Created October 25, 2021 · Updated March 4, 2026

When calculating averages, the naive approach would be maintain a record of all rewards and perform compuation when estimated value is needed. This doesn't scale with the number of rewards seen. It is simple to devise incremental formulas instead.

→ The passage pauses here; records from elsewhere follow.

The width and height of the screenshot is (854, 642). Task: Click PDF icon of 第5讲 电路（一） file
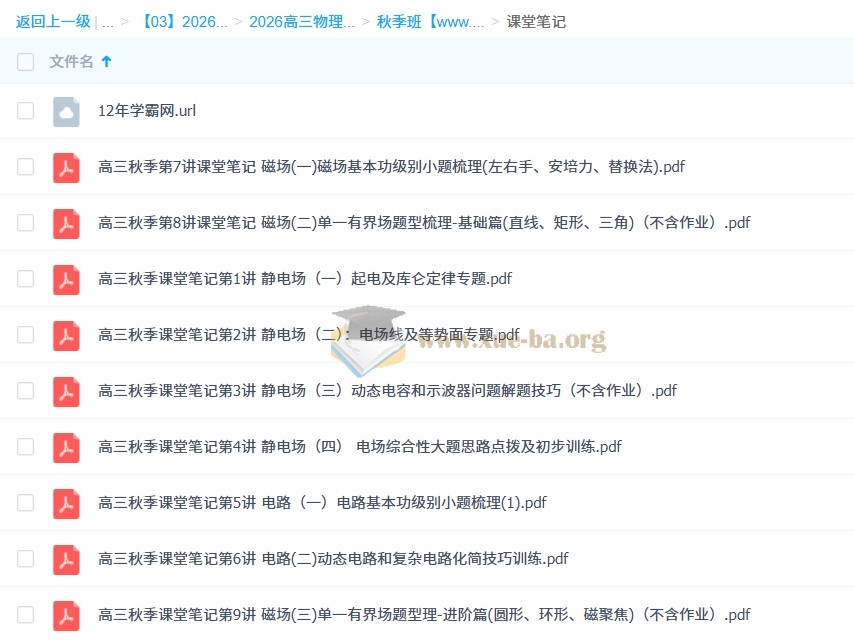pos(66,503)
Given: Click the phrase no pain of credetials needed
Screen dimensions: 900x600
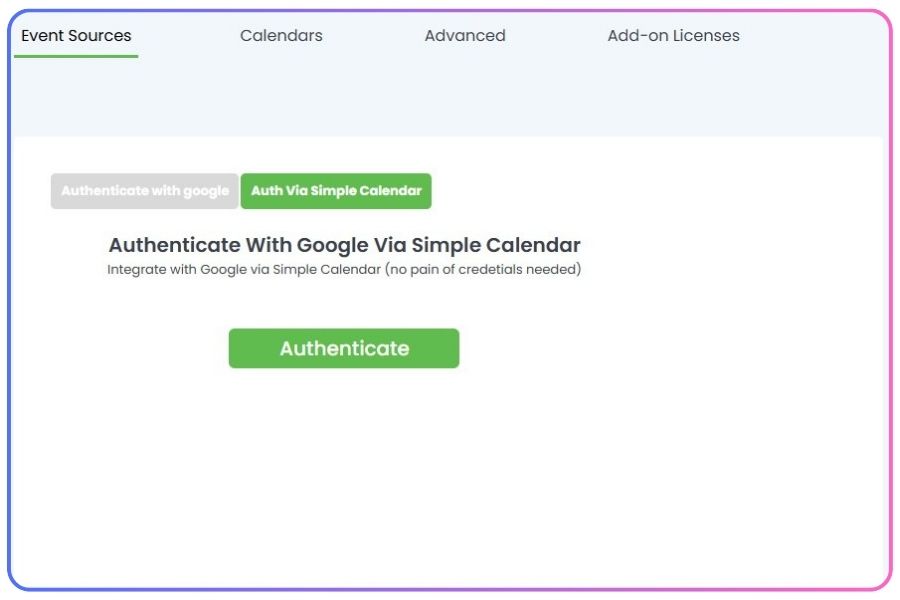Looking at the screenshot, I should (x=483, y=269).
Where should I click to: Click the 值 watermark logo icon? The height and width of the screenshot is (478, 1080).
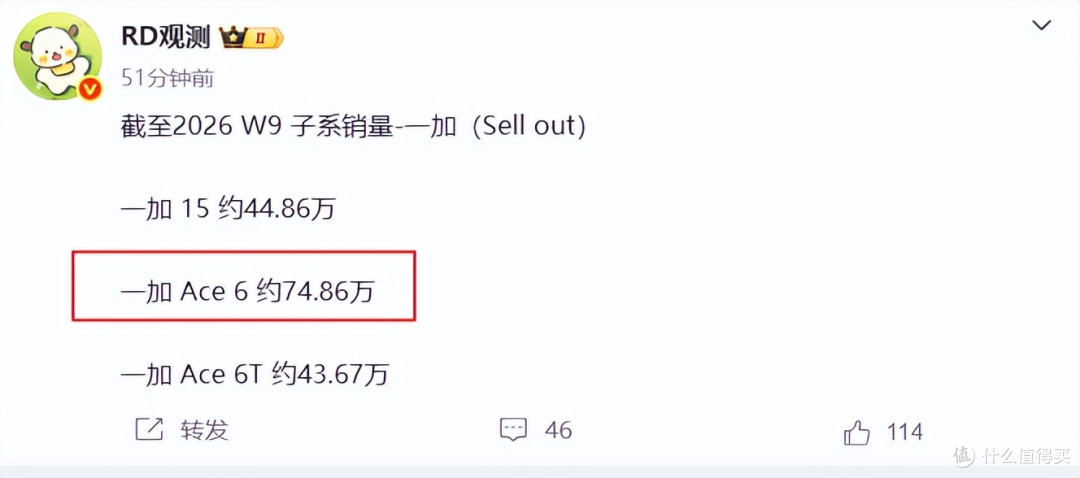[964, 455]
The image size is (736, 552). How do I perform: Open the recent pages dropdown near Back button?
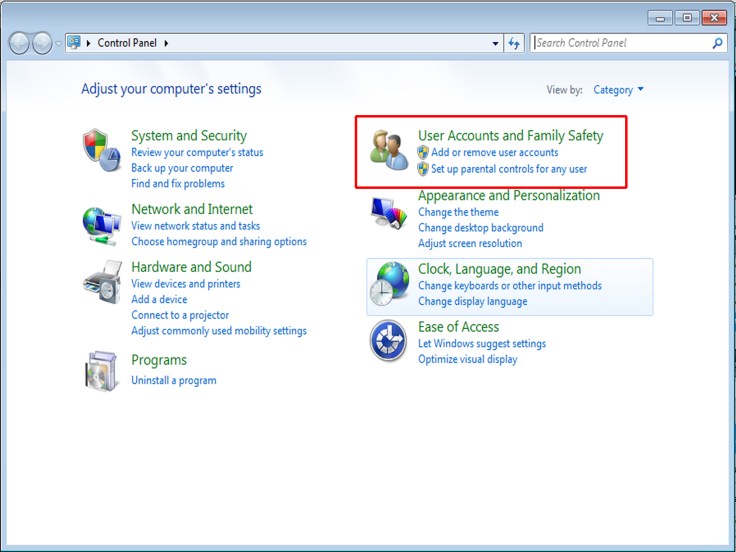pyautogui.click(x=58, y=44)
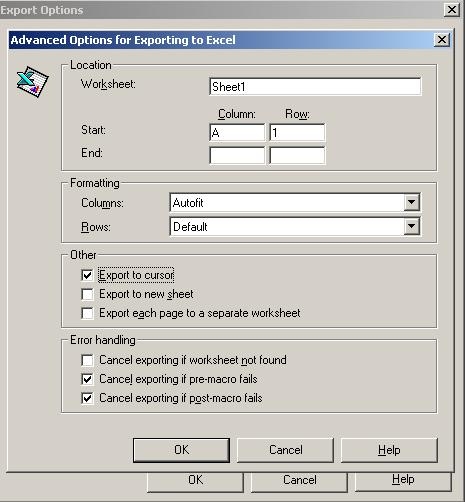The width and height of the screenshot is (465, 502).
Task: Click the Excel export icon
Action: pos(32,82)
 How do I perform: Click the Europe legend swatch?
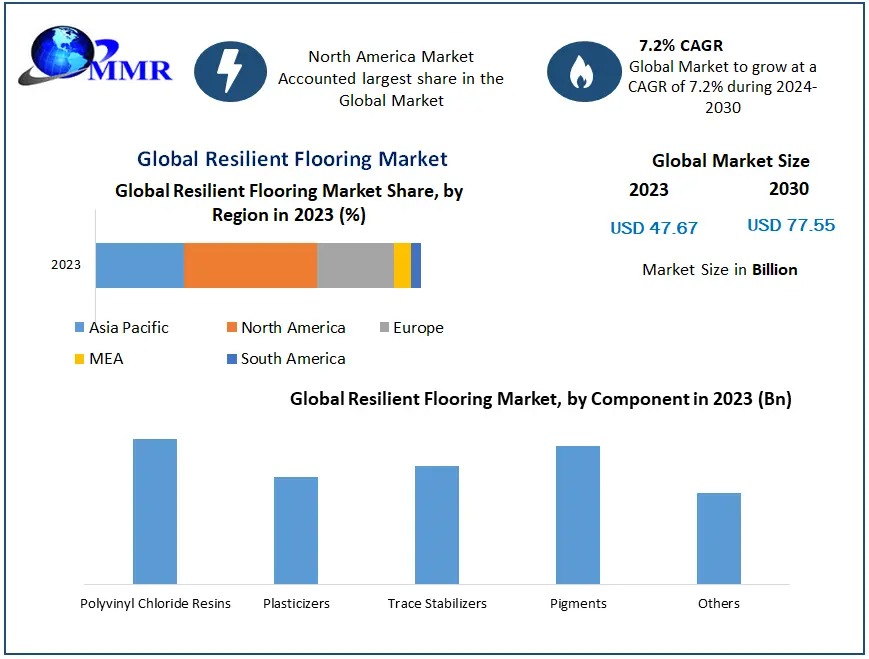coord(384,328)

Given $Q_{n}$ and the $$n$$ th reward, $R_{n}$ , the new average of all $$n$$ rewards can be computed by

\begin{aligned} Q_{n+1} &=\frac{1}{n} \sum_{i=1}^{n} R_{i} \\ &=\frac{1}{n}\left(R_{n}+\sum_{i=1}^{n-1} R_{i}\right) \\ &=\frac{1}{n}\left(R_{n}+(n-1) \frac{1}{n-1} \sum_{i=1}^{n-1} R_{i}\right) \\ &=\frac{1}{n}\left(R_{n}+(n-1) Q_{n}\right) \\ &=\frac{1}{n}\left(R_{n}+n Q_{n}-Q_{n}\right) \\ &=Q_{n}+\frac{1}{n}\left[R_{n}-Q_{n}\right] \end{aligned}

This update is of a form that occurs frequently in Reinforcement Learning problems. The general form is

\text { NewEstimate } \leftarrow \text { OldEstimate }+\text { StepSize }[\text { Target }-\text { OldEstimate }]

The expression

[\text { Target }-\text { OldEstimate }]

is an error in the estimate.

References

Chapter 2.4, RL:AI, Sutton and Barto 2nd Edition